India’s merchandise exports at $34.5 billion contracted by 12.2 per cent on y-o-y basis in December 2022, as an unfavourable base effect interacted with a negative momentum (-1.1 per cent m-o-m).
“With the merchandise trade deficit reaching an all-time high of $83.5 billion in a quarter, and a rise in net outgo from the income account, the current account deficit increased to 4.4 per cent of GDP in Q2FY23,” the State of the Economy article in the Bulletin said.
The RBI added that it is noteworthy, however, that the CAD for Q1 was revised down from 2.8 per cent to 2.2 per cent on account of downward adjustment in Customs data. Similar adjustments may impinge on the CAD for Q2FY23 as Customs data or imports are revised.
In November 2022, the government’s chief economic advisor had said the CAD for the current fiscal year was expected at around 3-3.2 per cent of GDP, which is much higher than 1.2 per cent in the previous year.
“For emerging and developing economies, the biggest risks in 2023 are US monetary policy and the US dollar. Some of them have shown remarkable resilience during 2022 in coping with global spillovers from these sources, and in calibrating monetary policy to domestic growth-stability trade-offs in a period of high inflation levels and volatility. Across the global south, however, hunger is becoming a function of prices rather than availability. In some parts of this world, debt distress will cause many countries to continue to teeter on the edge of crisis as they negotiate debt relief with bilateral lenders before a multilateral bail-out is feasible,” the RBI report said.
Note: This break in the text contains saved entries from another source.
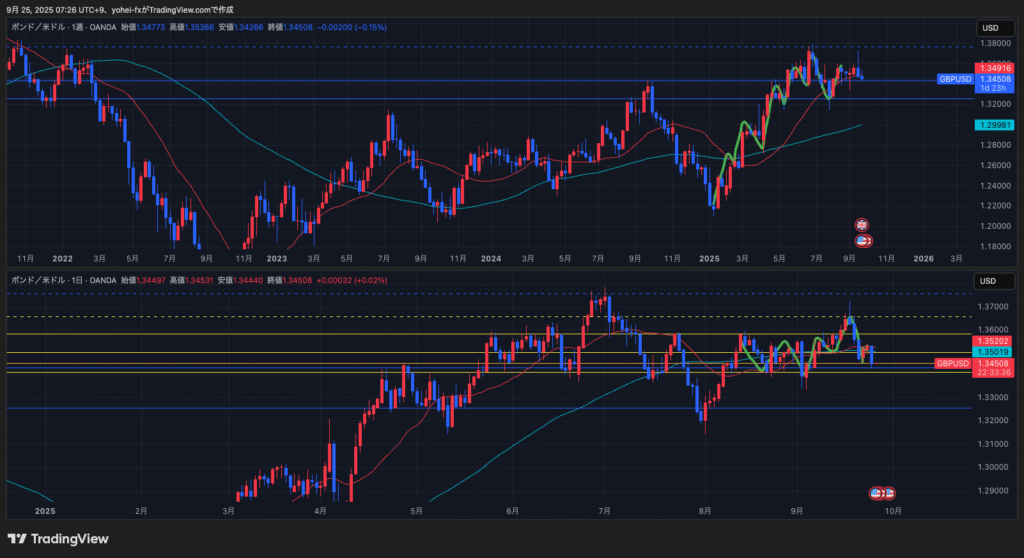Click the blue GBPUSD label on weekly chart
Viewport: 1024px width, 558px height.
(952, 78)
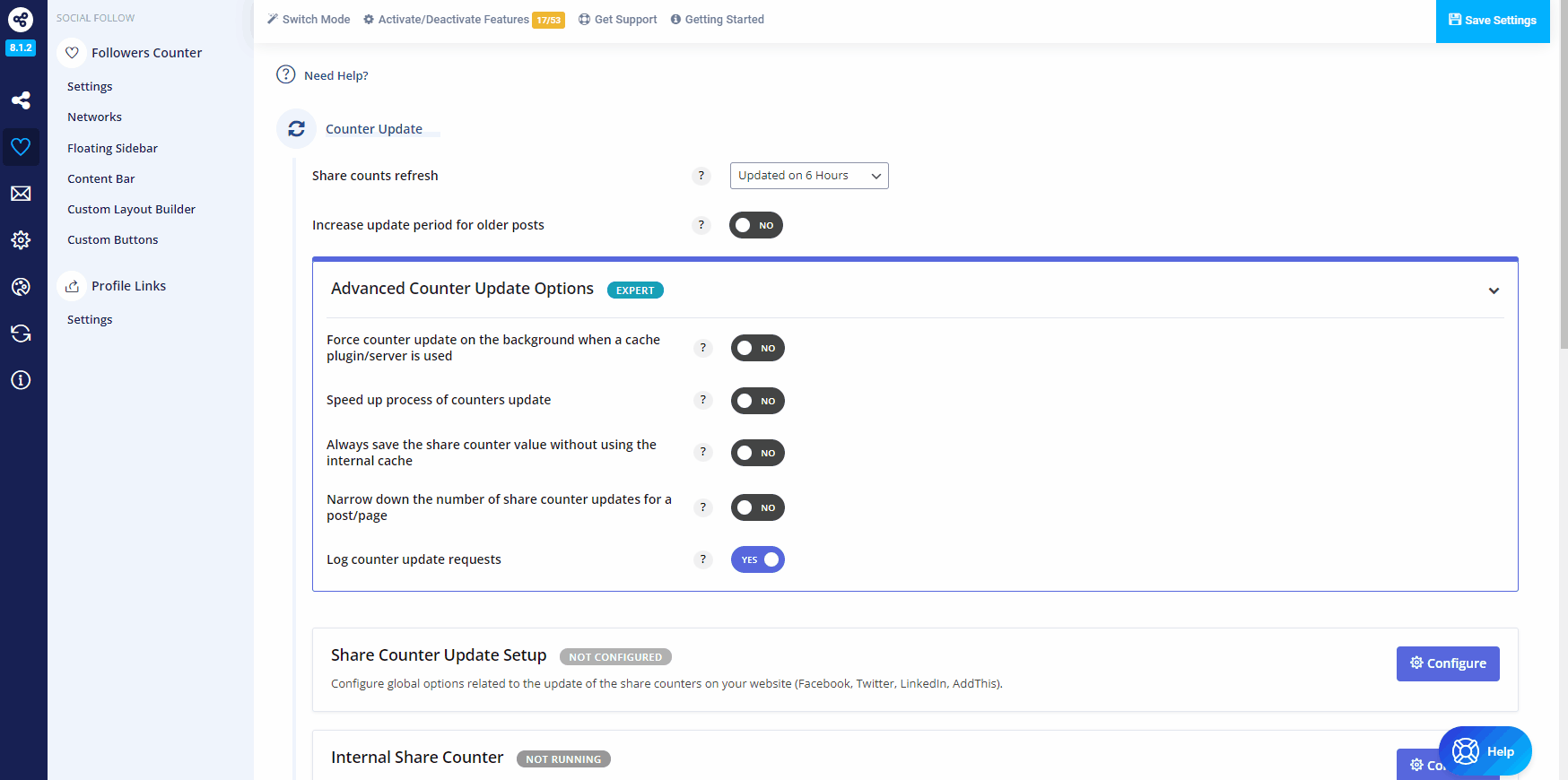
Task: Click the refresh arrows icon in sidebar
Action: (21, 334)
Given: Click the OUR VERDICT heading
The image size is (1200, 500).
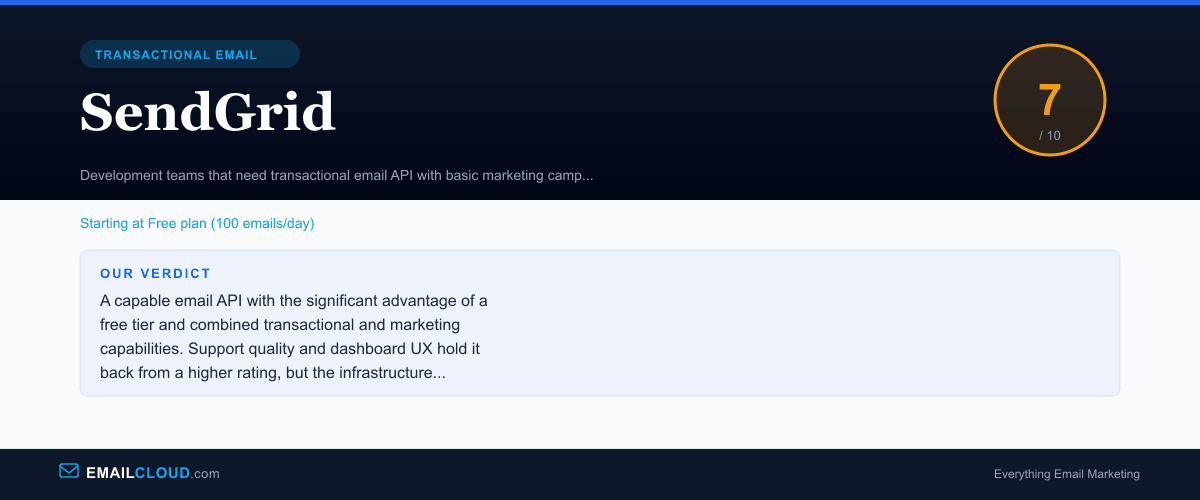Looking at the screenshot, I should 155,273.
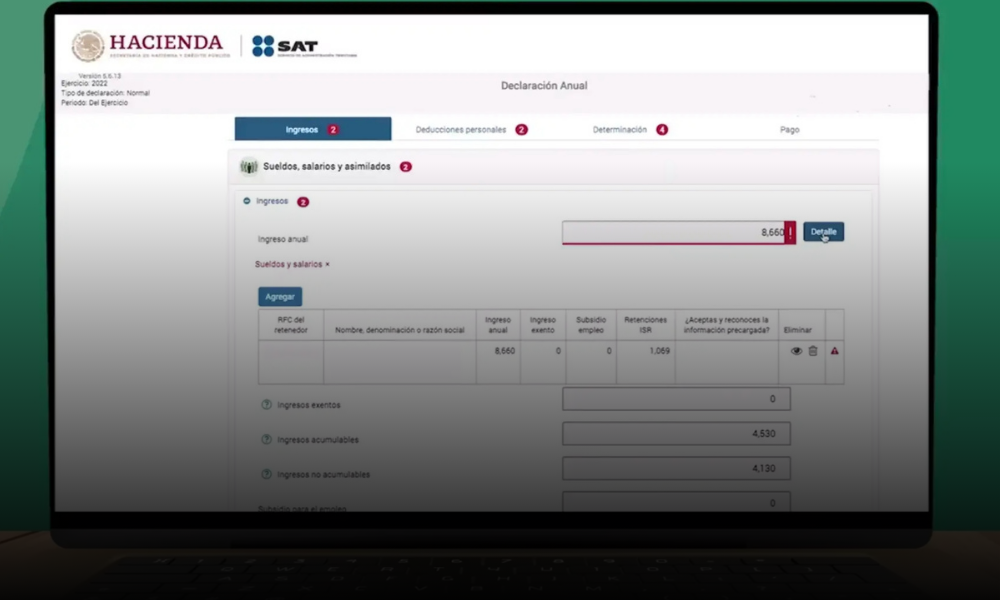Switch to the Deducciones personales tab
Viewport: 1000px width, 600px height.
pos(461,130)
The IMF expects one-third of the world to be in recession in 2023. In its latest Global Economic Prospects (GEP) released on January 10, 2023, the World Bank points to a prolonged slowdown in the global economy with growth pegged at 2.2 per cent in 2023 – the third lowest in three decades.
World merchandise trade volume growth slowed to 3.2 per cent year-on-year (y-o-y) in October 2022 due to negative momentum as well as an unfavourable base effect.